Eight Streckeisen STS-2 and three Guralp CMG3-ESP sensors were
deployed, with each sensor connected to a REFTEK 24 bit DAS equipped
with GPS timing and 1.0 or 1.2 Gb disks. At most sites, the sensors
were housed inside 1 meter diameter fiberglass cylinders, which were
cemented to bedrock or coral and equipped with a fiberglass lid and
filled with Styrofoam insulation. The sensors were placed on a small
slab of concrete inside the cylinders and about 1 meter below the ground
surface. The electronic equipment and two automobile batteries were
placed inside wooden field boxes near the vaults, and powered by two 30
watt solar panels (Figure 2 and Figure 3).
Because of the high frequency-dependent seismic noise levels on
the islands, the REFTEK triggering algorithm misses many smaller events.

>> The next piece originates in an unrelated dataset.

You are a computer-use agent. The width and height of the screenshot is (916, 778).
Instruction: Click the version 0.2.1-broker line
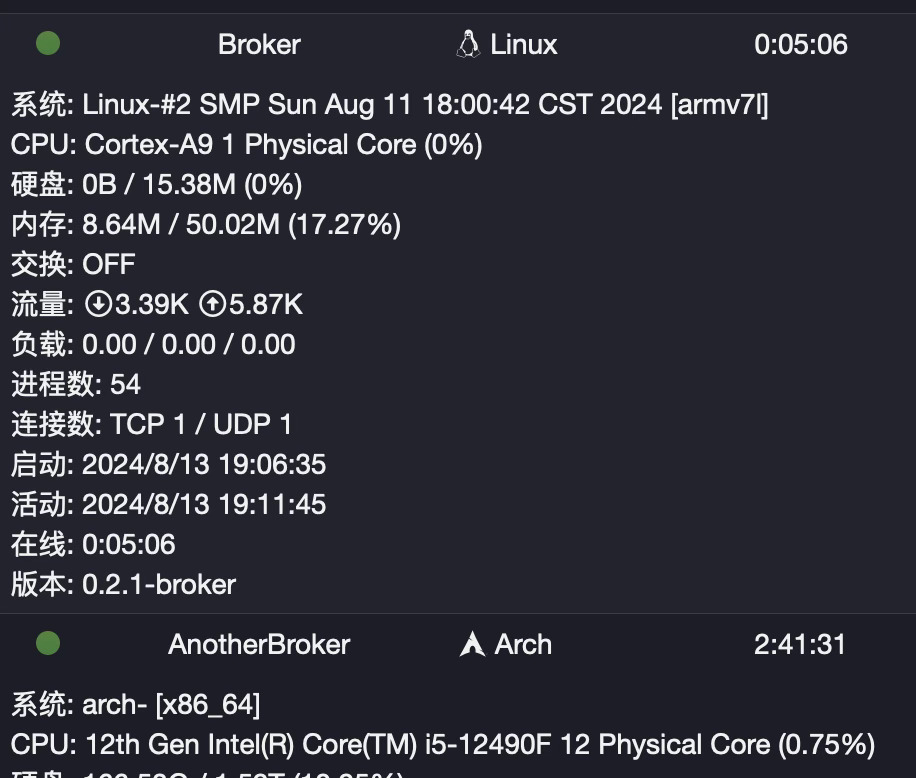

Therefore, we record only a single, continuous data stream at 20 or 25
samples/sec. The stations are serviced at 3 month intervals, when
disks are swapped and the data is downloaded on a field computer in
Suva, Fiji. A service trip to all the stations from North America takes
more than one month and entails about 30 separate plane flights. Kiti
Draunidalo of the Fiji Mineral Resources Department services the
stations on approximately one-half of the service runs. A copy of all
the data is retained in Suva for use by the local scientists in seismic
hazard studies. Data recovery over the first year of operation is about
85-90 percent.
The bankruptcy of Polynesian Airlines mid-way through the
experiment left Niue Island with only one weekly scheduled flight from
anywhere in the world, such that servicing this one station takes about
nine days. We are therefore cooperating with the PASSCAL Instrument
Center in testing an ARGOS satellite state-of-health communications
system. Data will be returned by using local people to swap out disks
and return them to the US by air cargo, and the station state-of
-health will be monitored via the ARGOS satellite. This system should
render it necessary to visit the island only in the case of equipment
failure.
Initial Results
We have now processed data from December, 1993 through June,
1994, which is enough to make some initial studies. Over 1000
earthquakes were located in the Tonga-Fiji region during the first seven
months of the experiment, most of which were not detected by the PDE or
other global earthquake compilations.
Deep Earthquakes: The March 9, 1994 large deep earthquake (MW
7.6, depth 570 km) was the largest deep earthquake in 20 years, and even
though now exceeded by the deep Bolivian event (June 9, 1994, MW 8.3),
it promises to provide a wealth of detail on the source processes of
deep earthquakes. Previous to this event, a true aftershock sequence
had not been observed for any deep earthquake, and rupture zones of deep
earthquakes were poorly constrained due to the lack of aftershocks to
delineate the fault planes. The March 9 event was unusually prolific in
producing aftershocks compared to other large deep events; we found a
sequence of 83 aftershocks ranging from mb 3.8 to 6.0 and extending for
at least 40 days. The aftershocks show a power law decay with time
similar to shallow aftershock sequences, and the number and magnitude
distribution of the aftershocks is similar to that observed for typical
shallow earthquakes. The contrast between this strong aftershock
sequence and the weak aftershock sequence of the Bolivia event is
particularly striking.
Most of the well-located aftershocks locate along a steeply
dipping plane (Figure 4) consistent with one of the main shock nodal
planes and appear to delineate a 50 km by 65 km main shock rupture zone.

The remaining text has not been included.